The climate is basically Mediterranean to continental with warm summers and cold winters in the north....

A couple of photos I took from our apartment bedroom window on the first morning in Sarajevo...












​


----------



## merlin (Aug 17, 2017)

This is the famous 16th century Latin Bridge in Sarajevo, where Archduke Franz Ferdinand was assassinated in 1914.

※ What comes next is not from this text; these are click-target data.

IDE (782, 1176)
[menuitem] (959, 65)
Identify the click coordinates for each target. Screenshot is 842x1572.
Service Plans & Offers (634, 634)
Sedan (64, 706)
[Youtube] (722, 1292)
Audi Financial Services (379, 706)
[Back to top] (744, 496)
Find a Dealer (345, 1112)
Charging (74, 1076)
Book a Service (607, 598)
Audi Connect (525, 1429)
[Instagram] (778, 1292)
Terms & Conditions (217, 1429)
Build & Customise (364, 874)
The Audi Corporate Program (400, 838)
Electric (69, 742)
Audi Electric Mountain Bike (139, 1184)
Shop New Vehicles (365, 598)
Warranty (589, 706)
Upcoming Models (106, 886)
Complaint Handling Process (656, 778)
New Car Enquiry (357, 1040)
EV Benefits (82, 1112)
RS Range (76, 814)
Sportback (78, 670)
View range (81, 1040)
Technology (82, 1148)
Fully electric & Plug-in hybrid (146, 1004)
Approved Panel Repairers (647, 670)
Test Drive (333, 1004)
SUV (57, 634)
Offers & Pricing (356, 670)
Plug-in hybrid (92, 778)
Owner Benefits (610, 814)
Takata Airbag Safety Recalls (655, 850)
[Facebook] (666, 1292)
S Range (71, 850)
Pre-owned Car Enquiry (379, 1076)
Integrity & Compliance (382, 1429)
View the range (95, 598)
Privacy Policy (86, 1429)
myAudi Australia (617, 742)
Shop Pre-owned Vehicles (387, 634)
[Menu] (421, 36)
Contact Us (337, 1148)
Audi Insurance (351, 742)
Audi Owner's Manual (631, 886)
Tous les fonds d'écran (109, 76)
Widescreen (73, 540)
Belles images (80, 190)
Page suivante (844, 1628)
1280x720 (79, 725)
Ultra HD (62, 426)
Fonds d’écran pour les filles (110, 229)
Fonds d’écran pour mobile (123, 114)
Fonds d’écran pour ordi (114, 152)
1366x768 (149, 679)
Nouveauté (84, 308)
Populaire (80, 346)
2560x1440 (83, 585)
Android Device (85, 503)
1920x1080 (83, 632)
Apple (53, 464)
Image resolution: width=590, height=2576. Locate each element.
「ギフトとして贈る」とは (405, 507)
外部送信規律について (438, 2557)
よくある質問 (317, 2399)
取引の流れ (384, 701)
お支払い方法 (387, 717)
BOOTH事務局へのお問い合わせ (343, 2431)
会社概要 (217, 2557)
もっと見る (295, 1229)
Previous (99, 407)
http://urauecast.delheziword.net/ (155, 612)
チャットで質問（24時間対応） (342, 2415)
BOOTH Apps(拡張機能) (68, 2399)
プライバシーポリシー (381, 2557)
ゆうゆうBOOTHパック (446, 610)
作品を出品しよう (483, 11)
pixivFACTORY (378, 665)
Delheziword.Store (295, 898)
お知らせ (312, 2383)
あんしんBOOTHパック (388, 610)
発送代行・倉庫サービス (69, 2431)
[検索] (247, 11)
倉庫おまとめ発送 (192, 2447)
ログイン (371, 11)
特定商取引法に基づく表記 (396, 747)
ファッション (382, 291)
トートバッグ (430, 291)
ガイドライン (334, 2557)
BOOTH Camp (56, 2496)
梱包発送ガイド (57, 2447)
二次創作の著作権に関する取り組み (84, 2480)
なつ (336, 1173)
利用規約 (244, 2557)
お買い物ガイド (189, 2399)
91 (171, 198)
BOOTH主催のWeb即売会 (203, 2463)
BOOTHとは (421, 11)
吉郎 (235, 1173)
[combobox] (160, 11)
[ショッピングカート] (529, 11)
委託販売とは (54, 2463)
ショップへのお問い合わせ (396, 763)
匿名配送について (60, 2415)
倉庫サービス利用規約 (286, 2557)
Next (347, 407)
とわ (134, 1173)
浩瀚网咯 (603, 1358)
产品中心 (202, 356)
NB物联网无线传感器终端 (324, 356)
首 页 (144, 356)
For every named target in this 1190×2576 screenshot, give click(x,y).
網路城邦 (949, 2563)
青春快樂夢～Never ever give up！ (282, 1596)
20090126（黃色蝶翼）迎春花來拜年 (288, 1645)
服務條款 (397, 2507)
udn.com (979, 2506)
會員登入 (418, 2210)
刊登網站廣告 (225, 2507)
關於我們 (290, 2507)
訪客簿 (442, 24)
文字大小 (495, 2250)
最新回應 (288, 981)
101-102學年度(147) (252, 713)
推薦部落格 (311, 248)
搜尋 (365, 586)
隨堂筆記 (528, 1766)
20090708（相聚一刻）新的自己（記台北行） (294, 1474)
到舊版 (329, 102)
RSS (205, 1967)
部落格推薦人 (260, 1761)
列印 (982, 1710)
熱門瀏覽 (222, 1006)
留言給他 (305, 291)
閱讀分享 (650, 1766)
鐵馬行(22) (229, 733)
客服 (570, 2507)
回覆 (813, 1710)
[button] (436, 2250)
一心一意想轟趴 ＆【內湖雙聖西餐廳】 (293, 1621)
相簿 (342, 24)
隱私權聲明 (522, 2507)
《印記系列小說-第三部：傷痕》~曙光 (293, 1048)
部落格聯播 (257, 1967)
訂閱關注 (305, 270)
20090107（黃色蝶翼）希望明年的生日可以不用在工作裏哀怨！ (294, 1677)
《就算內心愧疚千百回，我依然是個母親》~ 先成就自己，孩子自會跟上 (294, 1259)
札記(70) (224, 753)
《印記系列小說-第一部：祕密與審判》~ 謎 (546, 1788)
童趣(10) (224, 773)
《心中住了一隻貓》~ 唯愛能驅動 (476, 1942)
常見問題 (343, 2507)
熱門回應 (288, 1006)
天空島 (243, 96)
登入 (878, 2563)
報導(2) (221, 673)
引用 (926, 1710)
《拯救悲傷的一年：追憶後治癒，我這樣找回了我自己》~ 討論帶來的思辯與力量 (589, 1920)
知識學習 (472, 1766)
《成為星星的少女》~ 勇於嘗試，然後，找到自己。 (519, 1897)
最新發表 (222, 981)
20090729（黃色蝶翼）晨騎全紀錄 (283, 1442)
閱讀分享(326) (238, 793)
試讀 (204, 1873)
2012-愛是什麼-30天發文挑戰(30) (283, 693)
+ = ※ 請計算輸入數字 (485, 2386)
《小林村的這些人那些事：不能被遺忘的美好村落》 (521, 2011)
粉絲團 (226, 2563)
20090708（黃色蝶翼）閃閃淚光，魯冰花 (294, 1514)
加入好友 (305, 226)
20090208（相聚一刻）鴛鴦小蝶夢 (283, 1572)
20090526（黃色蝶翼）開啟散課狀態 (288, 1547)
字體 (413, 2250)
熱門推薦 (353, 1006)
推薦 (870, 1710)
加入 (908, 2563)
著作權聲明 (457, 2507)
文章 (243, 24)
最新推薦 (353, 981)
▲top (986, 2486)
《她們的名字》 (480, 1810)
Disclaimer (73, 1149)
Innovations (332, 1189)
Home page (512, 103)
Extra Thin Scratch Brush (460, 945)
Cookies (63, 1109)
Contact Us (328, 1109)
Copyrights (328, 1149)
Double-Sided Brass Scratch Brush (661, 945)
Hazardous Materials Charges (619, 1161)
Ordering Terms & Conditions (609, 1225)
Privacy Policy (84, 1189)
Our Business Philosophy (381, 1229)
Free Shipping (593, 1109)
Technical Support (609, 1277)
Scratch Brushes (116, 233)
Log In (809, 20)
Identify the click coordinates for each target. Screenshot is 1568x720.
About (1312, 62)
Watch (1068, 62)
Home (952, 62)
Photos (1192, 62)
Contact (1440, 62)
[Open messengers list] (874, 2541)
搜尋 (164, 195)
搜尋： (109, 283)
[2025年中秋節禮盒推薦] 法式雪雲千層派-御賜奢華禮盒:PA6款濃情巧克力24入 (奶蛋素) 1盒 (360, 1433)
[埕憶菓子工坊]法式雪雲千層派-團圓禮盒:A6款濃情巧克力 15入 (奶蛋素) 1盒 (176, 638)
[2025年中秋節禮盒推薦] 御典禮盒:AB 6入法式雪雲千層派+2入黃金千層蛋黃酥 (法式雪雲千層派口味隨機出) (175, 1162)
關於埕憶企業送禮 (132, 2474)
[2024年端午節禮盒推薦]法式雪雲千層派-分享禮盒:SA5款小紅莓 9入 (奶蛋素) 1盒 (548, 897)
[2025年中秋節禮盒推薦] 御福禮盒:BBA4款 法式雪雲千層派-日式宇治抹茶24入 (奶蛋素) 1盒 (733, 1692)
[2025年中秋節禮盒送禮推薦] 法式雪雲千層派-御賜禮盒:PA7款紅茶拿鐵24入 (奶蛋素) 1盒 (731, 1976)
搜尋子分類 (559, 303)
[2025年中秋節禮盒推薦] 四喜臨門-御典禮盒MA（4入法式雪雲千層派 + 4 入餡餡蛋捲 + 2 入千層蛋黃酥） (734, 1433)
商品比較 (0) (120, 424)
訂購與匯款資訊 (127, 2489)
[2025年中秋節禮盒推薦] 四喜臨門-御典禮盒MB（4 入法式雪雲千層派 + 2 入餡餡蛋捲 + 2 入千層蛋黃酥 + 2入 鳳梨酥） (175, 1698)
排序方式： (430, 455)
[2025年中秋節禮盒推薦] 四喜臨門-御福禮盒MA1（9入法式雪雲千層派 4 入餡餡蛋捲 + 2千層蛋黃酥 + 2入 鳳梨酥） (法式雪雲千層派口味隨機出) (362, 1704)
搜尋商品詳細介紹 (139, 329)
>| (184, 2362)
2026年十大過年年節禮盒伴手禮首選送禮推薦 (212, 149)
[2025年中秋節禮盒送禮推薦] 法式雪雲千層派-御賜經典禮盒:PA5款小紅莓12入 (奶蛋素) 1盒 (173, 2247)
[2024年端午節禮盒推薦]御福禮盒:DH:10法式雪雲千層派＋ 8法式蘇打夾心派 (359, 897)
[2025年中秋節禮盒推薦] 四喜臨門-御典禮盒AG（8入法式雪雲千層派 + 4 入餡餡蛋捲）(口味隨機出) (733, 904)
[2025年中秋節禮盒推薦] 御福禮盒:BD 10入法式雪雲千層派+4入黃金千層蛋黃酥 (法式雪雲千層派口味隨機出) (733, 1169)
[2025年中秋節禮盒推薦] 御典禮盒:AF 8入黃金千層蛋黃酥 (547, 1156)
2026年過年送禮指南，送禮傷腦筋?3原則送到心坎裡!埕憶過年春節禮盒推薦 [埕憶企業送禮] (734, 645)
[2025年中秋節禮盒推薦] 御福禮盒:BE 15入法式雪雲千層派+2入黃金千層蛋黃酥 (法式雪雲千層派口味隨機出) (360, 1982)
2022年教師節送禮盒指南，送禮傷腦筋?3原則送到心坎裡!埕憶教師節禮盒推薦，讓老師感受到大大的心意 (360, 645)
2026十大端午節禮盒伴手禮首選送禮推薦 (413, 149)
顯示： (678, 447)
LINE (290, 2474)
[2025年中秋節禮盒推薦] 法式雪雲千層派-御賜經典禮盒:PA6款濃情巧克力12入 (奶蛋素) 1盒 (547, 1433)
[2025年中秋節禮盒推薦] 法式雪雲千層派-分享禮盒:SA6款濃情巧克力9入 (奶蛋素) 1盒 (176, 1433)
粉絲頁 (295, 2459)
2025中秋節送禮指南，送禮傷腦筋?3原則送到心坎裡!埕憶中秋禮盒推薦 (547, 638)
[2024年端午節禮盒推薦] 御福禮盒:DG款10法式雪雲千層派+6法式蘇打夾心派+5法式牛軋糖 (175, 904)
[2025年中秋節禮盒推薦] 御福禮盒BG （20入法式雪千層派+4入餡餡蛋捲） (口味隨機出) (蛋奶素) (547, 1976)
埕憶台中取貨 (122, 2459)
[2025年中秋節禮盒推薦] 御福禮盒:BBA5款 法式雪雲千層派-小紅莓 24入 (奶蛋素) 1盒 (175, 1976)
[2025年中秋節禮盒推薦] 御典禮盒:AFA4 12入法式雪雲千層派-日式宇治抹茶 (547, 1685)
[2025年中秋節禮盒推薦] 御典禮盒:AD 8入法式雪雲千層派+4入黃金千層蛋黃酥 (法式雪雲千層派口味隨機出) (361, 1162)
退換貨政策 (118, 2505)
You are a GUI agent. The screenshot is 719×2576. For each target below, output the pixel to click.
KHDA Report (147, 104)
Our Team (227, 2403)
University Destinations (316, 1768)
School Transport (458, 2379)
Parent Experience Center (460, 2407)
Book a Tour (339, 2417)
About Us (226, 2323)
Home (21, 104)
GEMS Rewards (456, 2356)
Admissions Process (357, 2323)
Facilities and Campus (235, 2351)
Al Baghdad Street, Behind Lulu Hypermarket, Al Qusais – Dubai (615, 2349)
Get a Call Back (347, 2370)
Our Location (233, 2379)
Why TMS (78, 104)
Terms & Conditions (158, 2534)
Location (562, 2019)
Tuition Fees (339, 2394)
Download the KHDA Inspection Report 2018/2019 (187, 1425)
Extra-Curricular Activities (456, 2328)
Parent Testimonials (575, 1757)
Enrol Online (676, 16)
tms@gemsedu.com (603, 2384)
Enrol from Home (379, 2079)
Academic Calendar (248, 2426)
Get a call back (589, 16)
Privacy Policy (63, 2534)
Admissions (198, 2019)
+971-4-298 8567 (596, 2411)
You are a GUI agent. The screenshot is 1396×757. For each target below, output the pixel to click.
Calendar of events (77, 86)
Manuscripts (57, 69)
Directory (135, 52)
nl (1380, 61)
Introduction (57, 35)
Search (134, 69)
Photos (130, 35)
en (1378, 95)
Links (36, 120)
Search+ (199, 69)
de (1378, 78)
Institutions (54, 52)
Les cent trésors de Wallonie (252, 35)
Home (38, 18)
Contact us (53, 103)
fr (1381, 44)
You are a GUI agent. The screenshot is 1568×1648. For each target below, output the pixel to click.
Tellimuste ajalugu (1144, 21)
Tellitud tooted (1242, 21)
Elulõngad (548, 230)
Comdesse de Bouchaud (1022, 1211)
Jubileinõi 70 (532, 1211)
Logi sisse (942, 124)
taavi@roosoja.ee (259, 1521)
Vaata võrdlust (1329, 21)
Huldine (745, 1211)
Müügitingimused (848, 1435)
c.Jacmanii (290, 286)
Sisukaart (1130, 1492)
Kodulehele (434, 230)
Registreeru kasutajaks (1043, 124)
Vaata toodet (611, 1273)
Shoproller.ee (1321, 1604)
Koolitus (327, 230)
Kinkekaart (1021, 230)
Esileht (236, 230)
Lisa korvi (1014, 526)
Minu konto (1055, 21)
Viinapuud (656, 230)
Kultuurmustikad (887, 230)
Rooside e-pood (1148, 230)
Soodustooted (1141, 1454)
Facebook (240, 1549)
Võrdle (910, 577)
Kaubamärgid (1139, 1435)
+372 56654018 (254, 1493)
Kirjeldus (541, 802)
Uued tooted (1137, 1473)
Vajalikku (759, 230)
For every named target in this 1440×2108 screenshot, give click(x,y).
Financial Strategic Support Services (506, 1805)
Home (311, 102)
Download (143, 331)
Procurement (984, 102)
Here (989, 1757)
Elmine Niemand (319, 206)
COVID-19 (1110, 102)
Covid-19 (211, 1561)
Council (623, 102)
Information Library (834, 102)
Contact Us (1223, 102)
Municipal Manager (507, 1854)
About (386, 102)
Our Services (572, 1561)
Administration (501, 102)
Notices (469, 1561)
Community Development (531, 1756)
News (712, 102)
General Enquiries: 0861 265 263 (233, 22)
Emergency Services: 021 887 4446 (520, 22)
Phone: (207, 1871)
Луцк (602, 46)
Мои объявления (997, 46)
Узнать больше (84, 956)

_Latin Bridge is an Ottoman bridge over the river Miljacka in Sarajevo, Bosnia and Herzegovina. The northern end of the bridge was the site of the assassination of Archduke Franz Ferdinand of Austria by Gavrilo Princip in 1914, which resulted in World War I.






​_


----------



## merlin (Aug 17, 2017)

*Tekke in Blagaj*

We drove to this place while staying in Mostar in the south of Bosnia, it's in an amazing setting, built into the cliffs above the cave where the source of the river Buna pours from.... the whole area had a gentle spiritual atmosphere about it.......

www.blagajtekija.ba/

_Tekke on the Buna in Blagaj is an important monument of the early Ottoman period in Bosnia and Herzegovina. It is a place where, by special ritual, the dervishes performed – and perform today – Zikr (praising God). 

The architectural ensemble of the Blagaj Tekke (a Sufi lodge) stands by the source of the Buna river, not far from the centre of Blagaj. The musafirhana (guest house) and türbe (mausoleum) are tucked into the natural surroundings, constituting a single entity with the cliffs, source of the Buna river and mills. The musafirhana of the Blagaj tekke and the türbe have been preserved to this day. The ensemble of the Blagaj Tekke was built very soon after Ottoman rule in was established in Herzegovina, in 1446.




















































Some of the staff





*
The interior.....Lisa my partner suitably dressed in the provided cover up wrap around skirt, jeans/pants are not allowed uncovered.*
















































​_


----------



## RadishRose (Aug 17, 2017)

merlin said:


> This is the famous 16th century Latin Bridge in Sarajevo, where Archduke Franz Ferdinand was assassinated in 1914.
> 
> _Latin Bridge is an Ottoman bridge over the river Miljacka in Sarajevo, Bosnia and Herzegovina. The northern end of the bridge was the site of the assassination of Archduke Franz Ferdinand of Austria by Gavrilo Princip in 1914, which resulted in World War I.
> 
> ...



Hi Merlin,

Thanks for the beautiful pics of Bosnia.


----------



## merlin (Aug 17, 2017)

They are great red meat eaters most of it is virtually raw  



  The traditional dish is rolled minced meat in a bread and called Ćevapi we had it a couple of times, this one had a lovely sauce based on peppers I think.....

_Ćevapi 
Bosnian kebabs: small grilled meat sausages made of lamb and beef mix; served with onions, sour cream, ajvar and Bosnian pita bread (somun)





​_


----------



## Pam (Aug 18, 2017)

Thanks, Merlin. Very enjoyable viewing and reading.


----------



## hollydolly (Aug 18, 2017)

Merlin mi amigo .... beautiful photos..we've seen before of course elsewhere but never tire of seeing ..


----------



## Katybug (Aug 20, 2017)

Your travels are places I have never imagined going, but your pix make me want to.  Again, thank you for sharing.


----------



## SeaBreeze (Aug 20, 2017)

Great photos!


----------